Page MenuHomePhabricator

spicerack.decorators.retry: dynamic_params_callbacks=(set_tries,) dosn't seem to work as expected
Closed, ResolvedPublic

Description

The spicerack.service.Service.check_dns_state is decorated wit the retry method as follows:

@retry(backoff_mode="constant", exceptions=(DiscoveryStateError,), dynamic_params_callbacks=(set_tries,))
def check_dns_state(self, ip_per_dc_map: dict[str, Union[IPv4Address, IPv6Address]], record_name: str = "", tries: int = 15) -> None:
    """
    Arguments:
             tries: the number of retries to attempt before failing.
   """

This suggests to me that the function should, in the default instance, retry three times . however when using this function in the SREDiscoveryNoLVSBatchRunnerBase cookbooks where we call the function via self.service.check_dns_state(self.ip_per_dc_map) we see that it only retries three times

 Setting pooled=False for tags: {'dnsdisc': '(pki)', 'name': 'codfw'}
Sleeping for 15 seconds
[1/3, retrying in 3.00s] Attempt to run 'spicerack.service.Service.check_dns_state' raised: Error checking auth dns for pki.discovery.wmnet in codfw: resolved to 10.192.16.172, a different IP.
[2/3, retrying in 3.00s] Attempt to run 'spicerack.service.Service.check_dns_state' raised: Error checking auth dns for pki.discovery.wmnet in codfw: resolved to 10.192.16.172, a different IP.
Exception raised while executing cookbook sre.pki.restart-reboot:
Traceback (most recent call last):
  File "/usr/lib/python3/dist-packages/spicerack/_menu.py", line 212, in run
    raw_ret = runner.run()
  File "/srv/deployment/spicerack/cookbooks/sre/__init__.py", line 666, in run
    report = super().run()
  File "/srv/deployment/spicerack/cookbooks/sre/__init__.py", line 451, in run
    return self.batch_action()
  File "/srv/deployment/spicerack/cookbooks/sre/__init__.py", line 424, in batch_action
    self.group_action(host_group_idx, number_of_batches)
  File "/srv/deployment/spicerack/cookbooks/sre/__init__.py", line 657, in group_action
    self.service.check_dns_state(self.ip_per_dc_map)
  File "/usr/lib/python3/dist-packages/wmflib/decorators.py", line 210, in wrapper
    return func(*args, **kwargs)
  File "/usr/lib/python3/dist-packages/spicerack/service.py", line 512, in check_dns_state
    self.discovery.get(record_name).check_service_ips(self.ip, ip_per_dc_map)
  File "/usr/lib/python3/dist-packages/spicerack/service.py", line 115, in check_service_ips
    raise DiscoveryStateError(
spicerack.service.DiscoveryStateError: Error checking auth dns for pki.discovery.wmnet in codfw: resolved to 10.192.16.172, a different IP was expected.

Event Timeline

jbond triaged this task as Medium priority.Sep 12 2023, 9:54 AM
jbond created this task.
Restricted Application added a subscriber: Aklapper. · View Herald Transcript
Volans renamed this task from spicerrack.decorators.retry: dynamic_params_callbacks=(set_tries,) dfosn;t seem to work as epected to spicerack.decorators.retry: dynamic_params_callbacks=(set_tries,) dosn't seem to work as expected.Sep 12 2023, 9:55 AM
Volans subscribed.

Yes the issue is that the set_tries defined in spicerack doesn't check the function signature for default values and the @retry is not setting the tries parameter.
I'm sending a patch to fix it in spicerack so that it will use the default value if set and no explicit argument is passed.

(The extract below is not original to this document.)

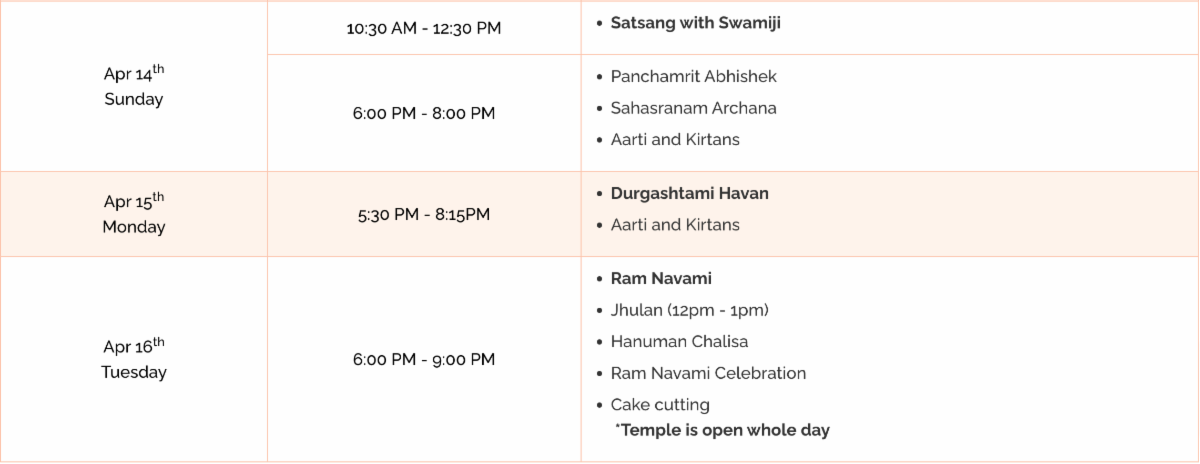Select the Panchamrit Abhishek item
Screen dimensions: 1200x464
click(x=693, y=76)
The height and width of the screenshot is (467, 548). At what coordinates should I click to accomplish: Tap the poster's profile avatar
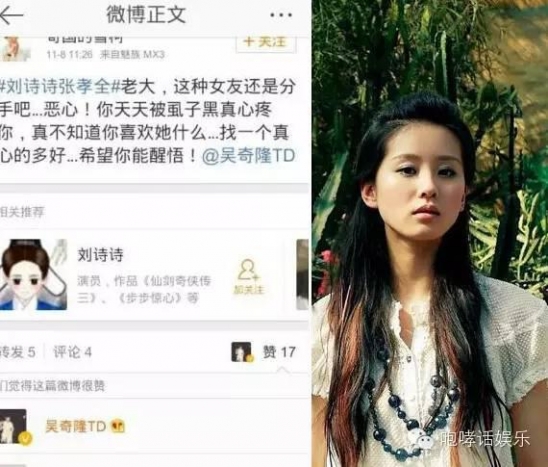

Change 956801 had a related patch set uploaded (by Muehlenhoff; author: Muehlenhoff):

[operations/cookbooks@master] SREDiscoveryNoLVSBatchRunnerBase: Bump waiting interval to 30s

https://gerrit.wikimedia.org/r/956801

Change 956801 merged by Muehlenhoff:

[operations/cookbooks@master] SREDiscoveryNoLVSBatchRunnerBase: Bump waiting interval to 30s

https://gerrit.wikimedia.org/r/956801

Change 956972 had a related patch set uploaded (by Volans; author: Volans):

[operations/software/spicerack@master] decorators: fix set_tries

https://gerrit.wikimedia.org/r/956972

Change 956972 merged by jenkins-bot:

[operations/software/spicerack@master] decorators: fix set_tries

https://gerrit.wikimedia.org/r/956972

The change has been merged and released with Spicerack v7.3.0 on Oct. 4th. Resolving.